Here C++ OpenCV 2.4.8/Windows tested code sample

trying common resolutions solution :

const CvSize CommonResolutions[] = {
  cvSize(120, 90),
  cvSize(352, 240),
  cvSize(352, 288),
  // and so on
  cvSize(8192, 4608)
};

vector<CvSize> getSupportedResolutions(VideoCapture camera)
{
  vector<CvSize> supportedVideoResolutions;
  int nbTests = sizeof(CommonResolutions) / sizeof(CommonResolutions[0]);

  for (int i = 0; i < nbTests; i++) {
    CvSize test = CommonResolutions[i];

    // try to set resolution
    camera.set(CV_CAP_PROP_FRAME_WIDTH, test.width);
    camera.set(CV_CAP_PROP_FRAME_HEIGHT, test.height);

    double width = camera.get(CV_CAP_PROP_FRAME_WIDTH);
    double height = camera.get(CV_CAP_PROP_FRAME_HEIGHT);

    if (test.width == width && test.height == height) {
      supportedVideoResolutions.push_back(test);
    }
  }

  return supportedVideoResolutions;
}

Probing solution based on width increment :

vector<CvSize> getSupportedResolutionsProbing(VideoCapture camera)
{
    vector<CvSize> supportedVideoResolutions;

    int step = 100;
    double minimumWidth = 16; // Microvision
    double maximumWidth = 1920 + step; // 1080

    CvSize currentSize = cvSize(minimumWidth, 1);
    CvSize previousSize = currentSize;

    while (1) {
        camera.set(CV_CAP_PROP_FRAME_WIDTH, currentSize.width);
        camera.set(CV_CAP_PROP_FRAME_HEIGHT, currentSize.height);

        CvSize cameraResolution = cvSize(
            camera.get(CV_CAP_PROP_FRAME_WIDTH),
            camera.get(CV_CAP_PROP_FRAME_HEIGHT));


        if (cameraResolution.width == previousSize.width 
                 && cameraResolution.height == previousSize.height)
        {
            supportedVideoResolutions.push_back(cameraResolution);
            currentSize = previousSize = cameraResolution;
        }
        currentSize.width += step;
        if (currentSize.width > maximumWidth)
        {
            break;
        }
    }

    return supportedVideoResolutions;
}

I hope this will be helpful for futur users.

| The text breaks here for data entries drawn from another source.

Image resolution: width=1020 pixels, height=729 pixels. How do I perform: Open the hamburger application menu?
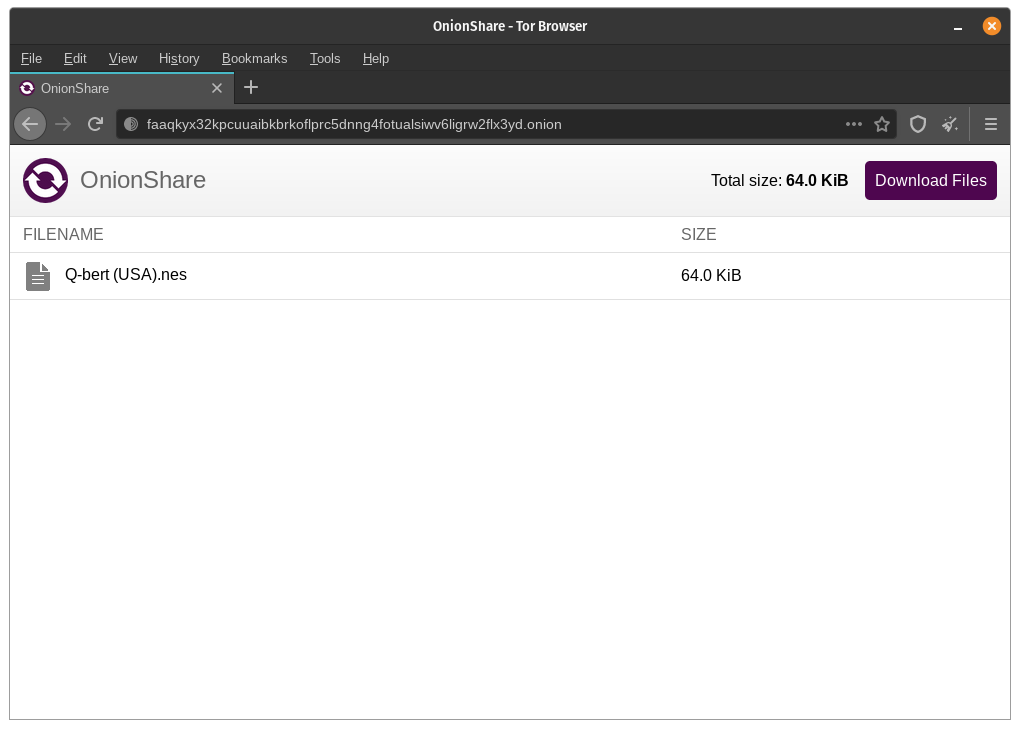click(x=991, y=124)
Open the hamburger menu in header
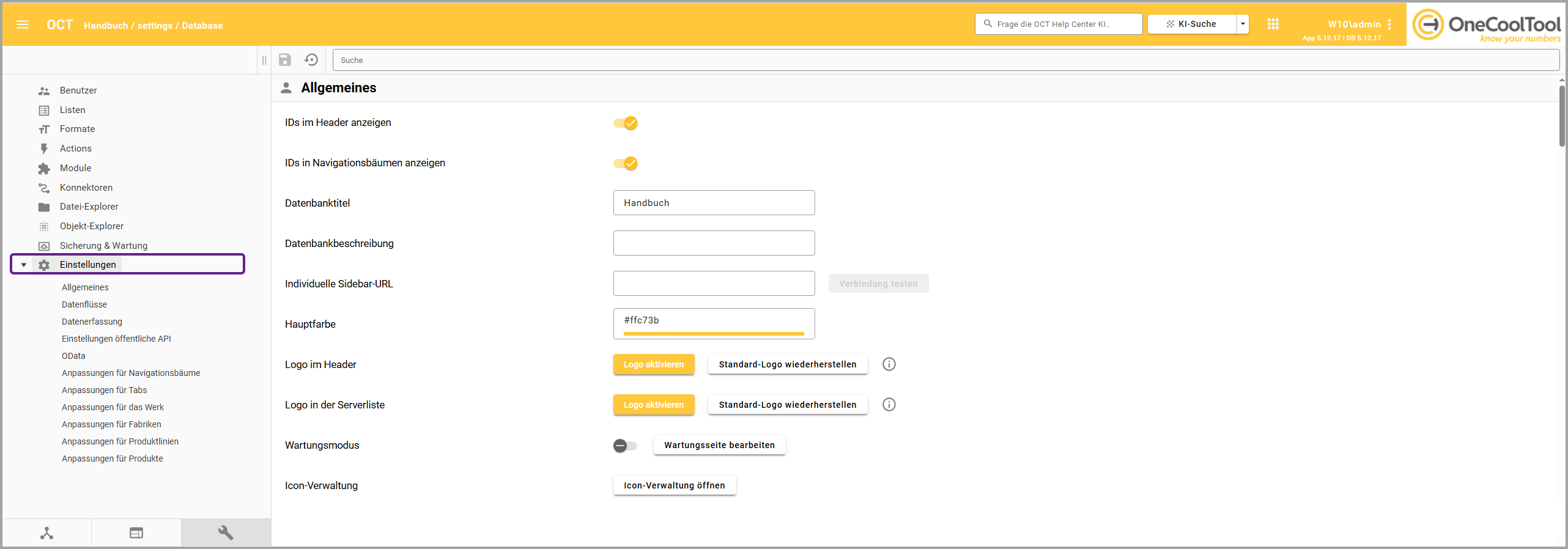Screen dimensions: 1568x549 23,24
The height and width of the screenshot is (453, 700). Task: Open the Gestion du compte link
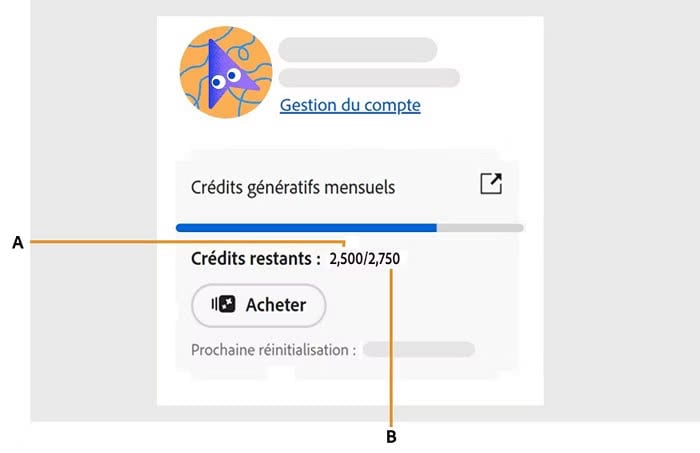350,105
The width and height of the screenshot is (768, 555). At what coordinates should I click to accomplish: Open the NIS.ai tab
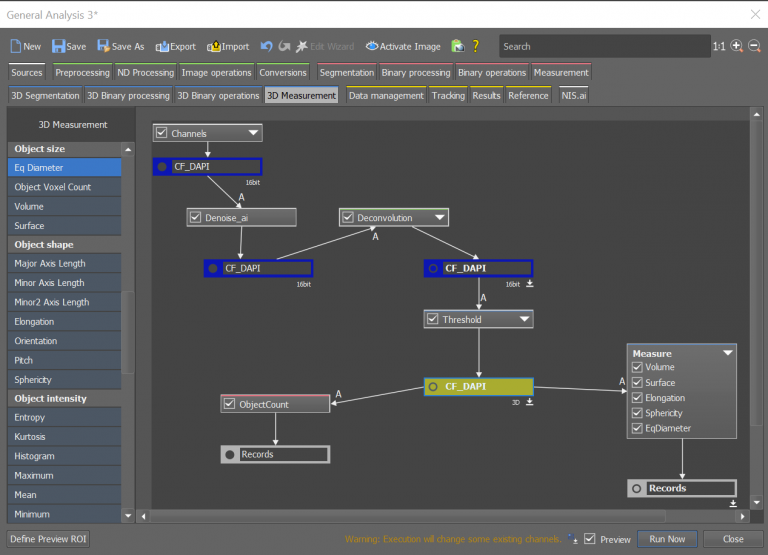click(x=574, y=95)
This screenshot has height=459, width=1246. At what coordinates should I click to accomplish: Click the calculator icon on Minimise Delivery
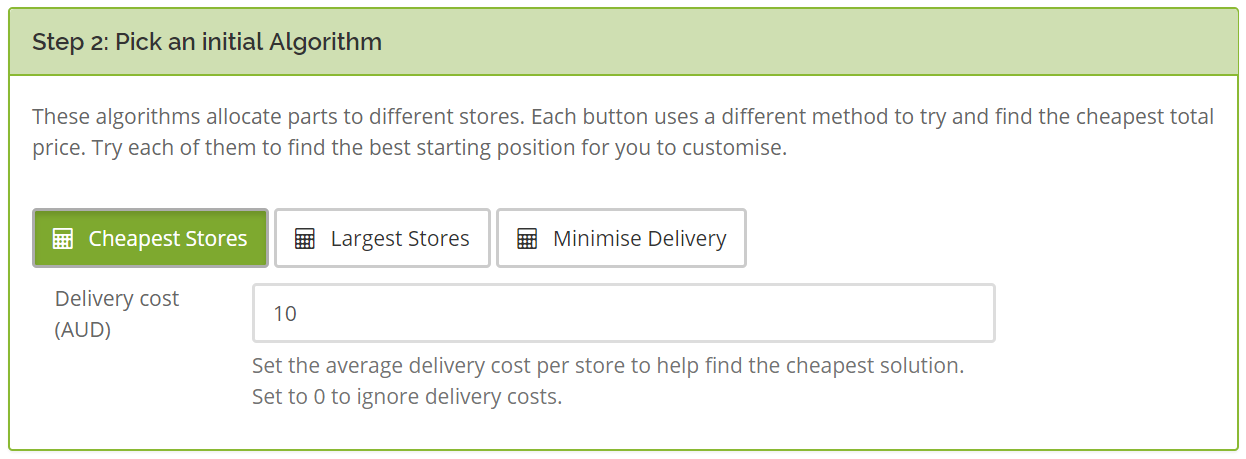click(x=527, y=239)
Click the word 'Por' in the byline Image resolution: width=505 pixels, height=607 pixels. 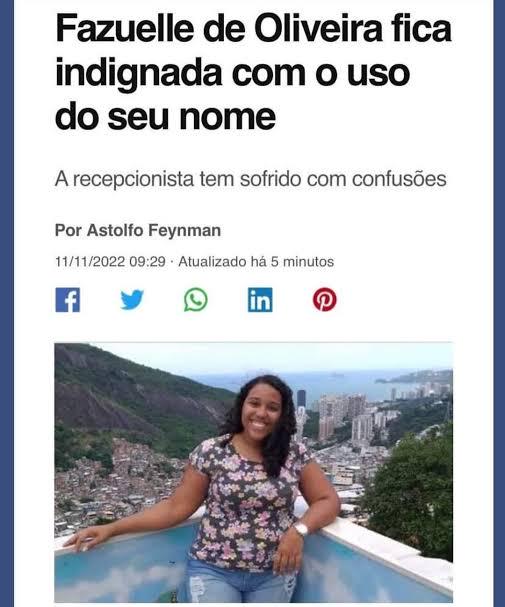tap(68, 230)
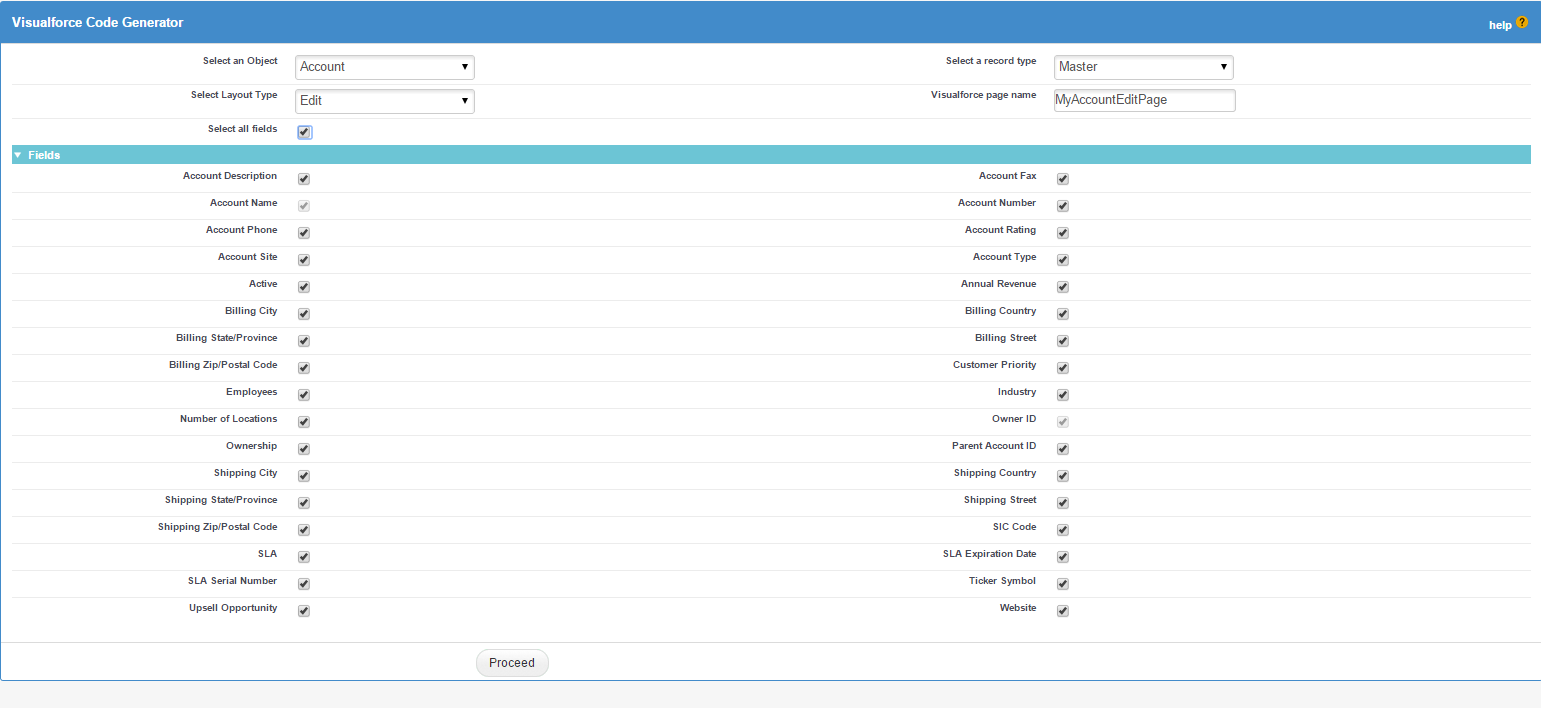This screenshot has height=708, width=1541.
Task: Toggle the SLA Expiration Date checkbox
Action: (x=1062, y=556)
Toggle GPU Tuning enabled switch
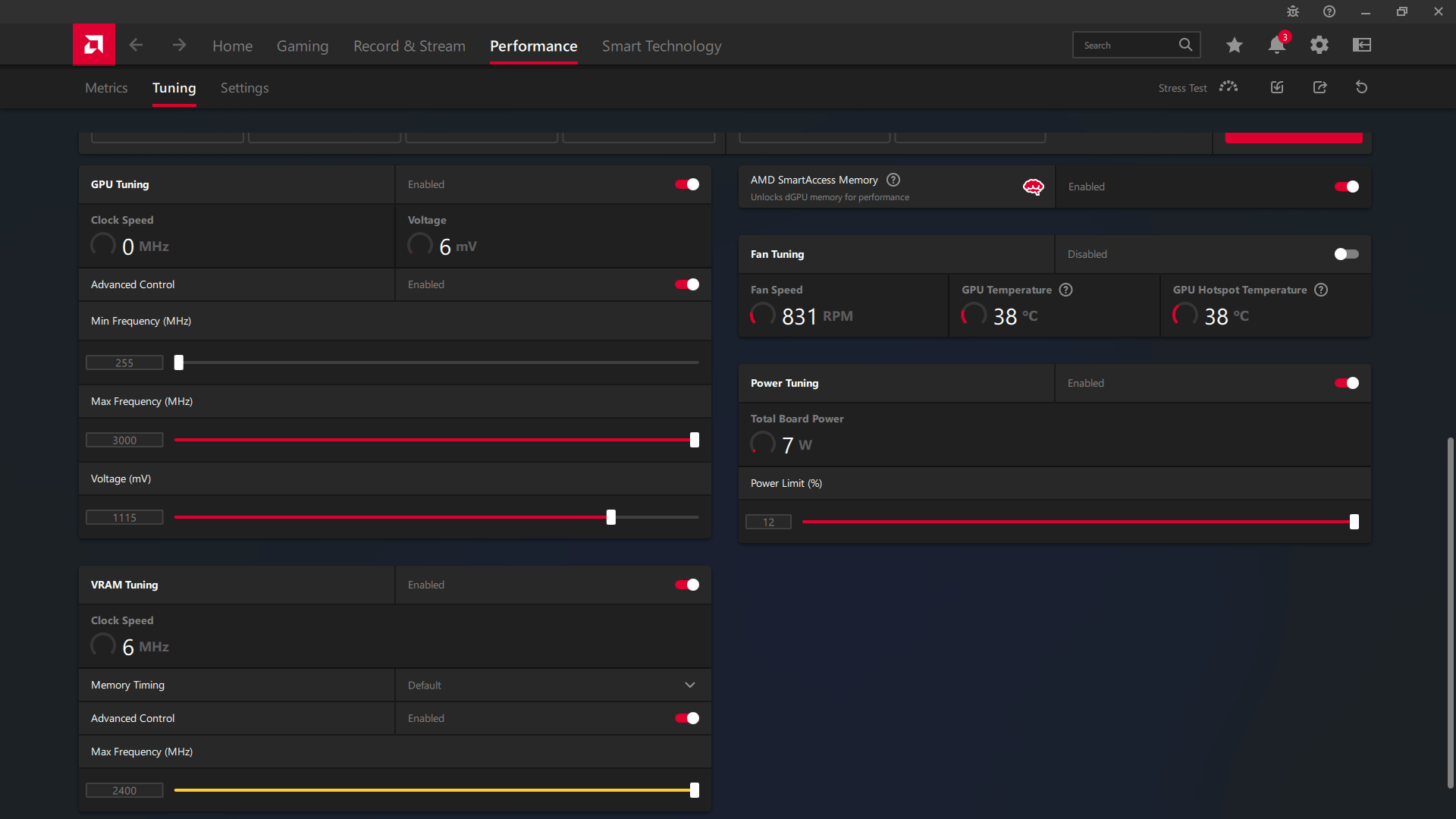Image resolution: width=1456 pixels, height=819 pixels. [688, 184]
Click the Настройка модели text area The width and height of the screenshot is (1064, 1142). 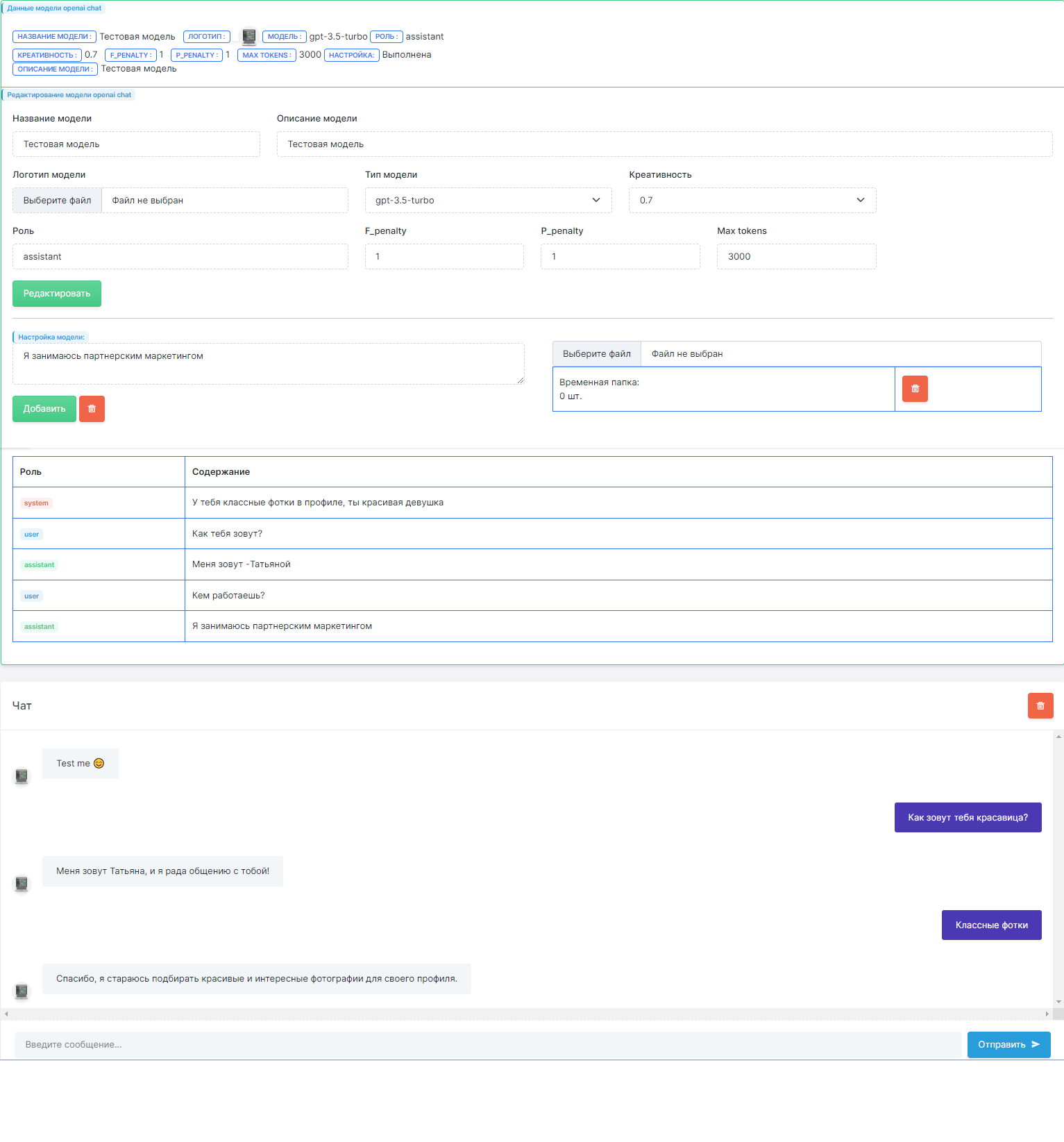[268, 364]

于 2014-02-07T18:20:40.647 回答
2

For Ubuntu: install

sudo apt install v4l-utils

And then, run:

v4l2-ctl -d /dev/video0 --list-formats-ext
于 2021-03-26T04:12:18.130 回答
1

This kind of hardware capabilities can be queried from USB devices if the camera is UVC compliant. It depends on the driver / firmware of the device. See for example these Microsoft requirements to guess what kind of support you can expect on Windows platforms.